Una stagione nella massima serie sfortunata, quella successiva, alla riconferma in maglia granata. Una retrocessione cocente, con Oddo in panchina, nonostante un girone di ritorno straordinario, i granata non riuscirono a colmare la partenza disastrosa.
Vittorio Tosto era uno tranquillo in campo, un giocatore corretto. Pochissime ammonizioni in carriera, mai un diverbio con un compagno o un avversario.
Ma al cuore non si comanda e lo spirito indomito calabrese emergeva di fronte a quelle che lui riteneva vere e proprie prepotenze, davanti alle quali Tosto con fierezza sapeva opporre resistenza.
Correva l’anno 95-96 e Tosto, scuola Torino, fresco di leva appena conclusa, già una stagione in prestito alla Salernitana maturata in Lega Pro e una con la Lucchese, viene mandato in prestito ad Avellino.
Siamo in serie B, i lupi non brillano ma ogni anno rischiano di affogare. Tosto pure condisce la sua stagione con 31 presenze ed una rete ma non entrerà mai nel cuore dei tifosi.
E’ lui stesso a raccontarlo più volte quando ne ha l’occasione, menzionando Avellino come una esperienza che, se oggi potesse, non ripeterebbe mai.

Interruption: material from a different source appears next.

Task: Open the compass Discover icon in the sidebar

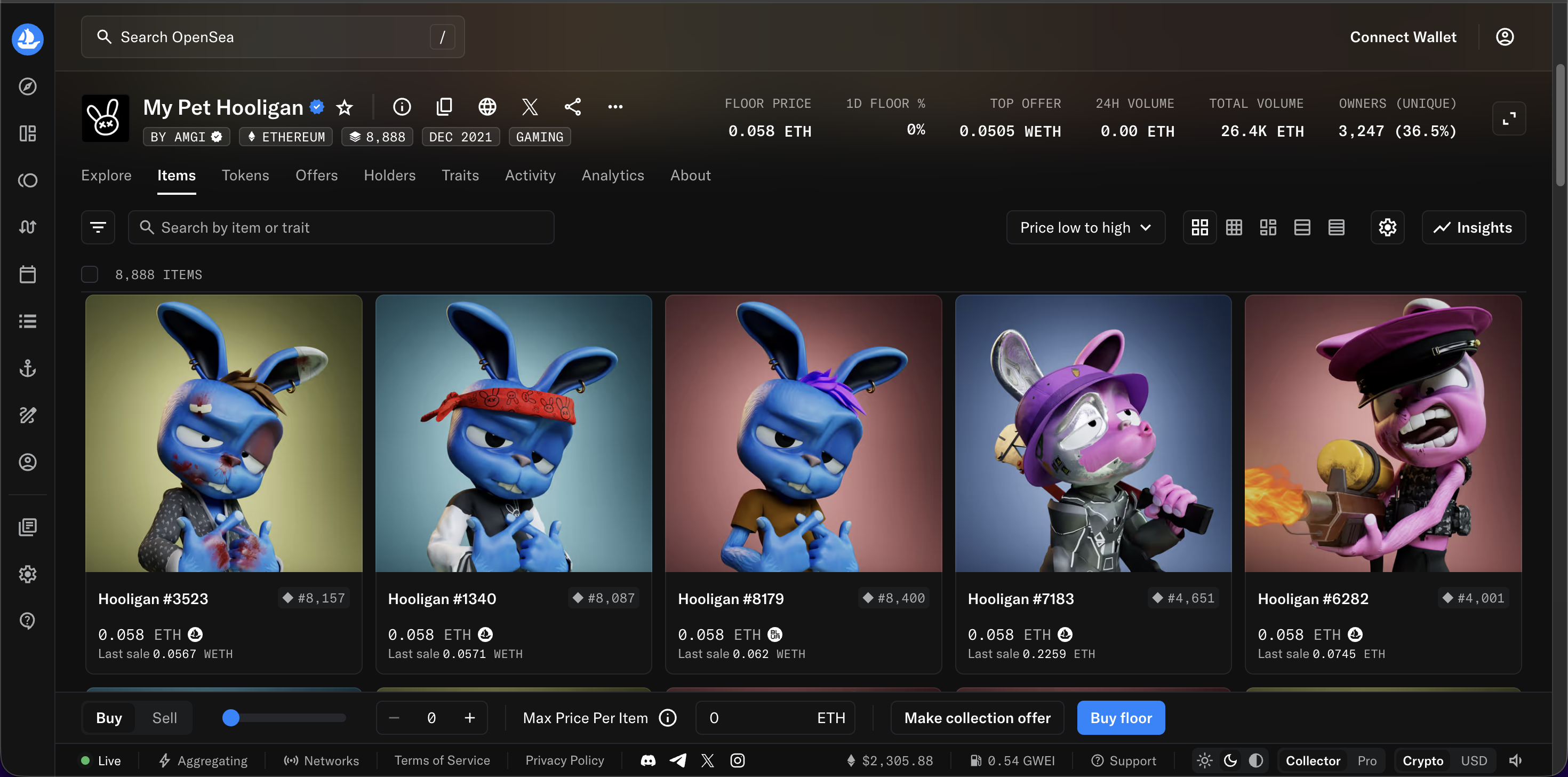Action: point(27,86)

A fine gara, dopo ogni vittoria, Tosto viene chiamato con i compagni sotto la mitica Curva Sud biancoverde dall’allora capo ultras.
La richiesta è sempre la stessa: i calciatori devono urlare cori contro l’odiata Salerno. “Chi non salta di Salerno è”. Tosto non ci sta. Non accetta. Una, due volte, tre. I tifosi della Sud vedono che non “obbedisce”. Il capo ultras lo riprende da parte. Tosto è chiaro: Salerno gli ha dato tanto, non se la sente, per rispetto. Ma il responsabile della tifoseria non ci sta. Un pomeriggio, all’uscita dall’allenamento, Tosto viene bloccato da quattro energumeni.
Volano parole grosse e botte. Tosto non reagisce. E’ calabrese. Si tiene tutto dentro e a fine stagione andrà via. Nell’ambiente però lo sanno tutti: giornalisti, addetti ai lavori, compagni. Tosto confesserà anche, anni dopo, che non denunciò, ma convocò amicizie dalla Calabria per rispedire al mittente i messaggi ricevuti. E ciò avvenne puntualmente.
Oggi quel capo ultras a distanza di anni non nega: anzi sostiene apertamente che Tosto era un fanatico e che ad Avellino “divenne uomo”. Altro calcio, altri tifosi, altre storie di quando i panni sporchi si lavavano decisamente in famiglia e gli schiaffi a un calciatore poco avvezzo alle regole erano routine. Come in quelle piazze calde dove i tifosi avversari nei sottopassaggi ne vedevano di cotte e di crude.